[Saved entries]
□ □ □ □ □

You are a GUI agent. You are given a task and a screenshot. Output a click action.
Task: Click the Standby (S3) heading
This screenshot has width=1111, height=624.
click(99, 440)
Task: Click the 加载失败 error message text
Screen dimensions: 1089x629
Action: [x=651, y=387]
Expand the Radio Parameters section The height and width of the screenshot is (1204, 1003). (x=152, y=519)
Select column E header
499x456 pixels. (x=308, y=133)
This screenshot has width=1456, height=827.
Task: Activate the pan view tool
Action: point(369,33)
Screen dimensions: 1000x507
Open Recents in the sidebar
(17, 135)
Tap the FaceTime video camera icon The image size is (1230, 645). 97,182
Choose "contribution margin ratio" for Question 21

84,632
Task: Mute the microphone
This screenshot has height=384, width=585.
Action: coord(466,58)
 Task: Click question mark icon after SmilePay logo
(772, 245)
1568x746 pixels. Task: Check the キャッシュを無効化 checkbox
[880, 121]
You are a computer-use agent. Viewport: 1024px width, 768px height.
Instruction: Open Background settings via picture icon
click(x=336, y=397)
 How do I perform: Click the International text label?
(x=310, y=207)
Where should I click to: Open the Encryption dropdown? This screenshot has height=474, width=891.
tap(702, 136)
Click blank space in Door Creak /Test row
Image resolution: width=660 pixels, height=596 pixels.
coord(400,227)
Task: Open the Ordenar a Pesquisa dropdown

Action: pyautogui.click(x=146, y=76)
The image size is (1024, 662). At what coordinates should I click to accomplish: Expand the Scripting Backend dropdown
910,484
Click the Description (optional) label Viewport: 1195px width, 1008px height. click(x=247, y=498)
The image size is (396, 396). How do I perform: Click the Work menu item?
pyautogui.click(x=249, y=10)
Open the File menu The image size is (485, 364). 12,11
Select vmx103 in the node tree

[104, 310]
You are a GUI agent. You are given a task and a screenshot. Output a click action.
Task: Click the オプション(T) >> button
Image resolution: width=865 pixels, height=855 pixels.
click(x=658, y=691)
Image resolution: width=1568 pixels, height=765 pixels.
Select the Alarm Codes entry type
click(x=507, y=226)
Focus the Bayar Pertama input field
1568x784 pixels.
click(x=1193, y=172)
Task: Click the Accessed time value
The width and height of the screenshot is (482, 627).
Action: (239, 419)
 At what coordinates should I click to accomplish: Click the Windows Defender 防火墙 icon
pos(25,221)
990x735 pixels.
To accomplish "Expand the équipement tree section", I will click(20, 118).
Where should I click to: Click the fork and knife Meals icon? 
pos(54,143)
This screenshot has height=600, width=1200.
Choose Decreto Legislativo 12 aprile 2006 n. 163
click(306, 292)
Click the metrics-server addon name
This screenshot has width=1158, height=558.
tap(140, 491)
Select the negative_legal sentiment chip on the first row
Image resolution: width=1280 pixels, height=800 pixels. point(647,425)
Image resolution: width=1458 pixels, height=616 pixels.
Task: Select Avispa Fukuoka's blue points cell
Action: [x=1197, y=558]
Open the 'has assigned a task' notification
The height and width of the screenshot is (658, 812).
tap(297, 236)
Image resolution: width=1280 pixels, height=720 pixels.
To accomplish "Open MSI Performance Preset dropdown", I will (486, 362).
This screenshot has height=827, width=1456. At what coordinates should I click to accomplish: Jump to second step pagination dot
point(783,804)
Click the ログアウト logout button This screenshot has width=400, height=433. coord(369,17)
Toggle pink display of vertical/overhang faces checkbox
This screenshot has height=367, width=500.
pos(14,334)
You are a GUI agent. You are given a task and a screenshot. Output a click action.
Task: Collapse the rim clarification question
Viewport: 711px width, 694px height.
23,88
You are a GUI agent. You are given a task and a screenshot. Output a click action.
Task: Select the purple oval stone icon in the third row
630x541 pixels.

□ □ □ □ □

** Task goal **
Using the records above, report how many lines include "button", with no words around the number.

** Answer section **
2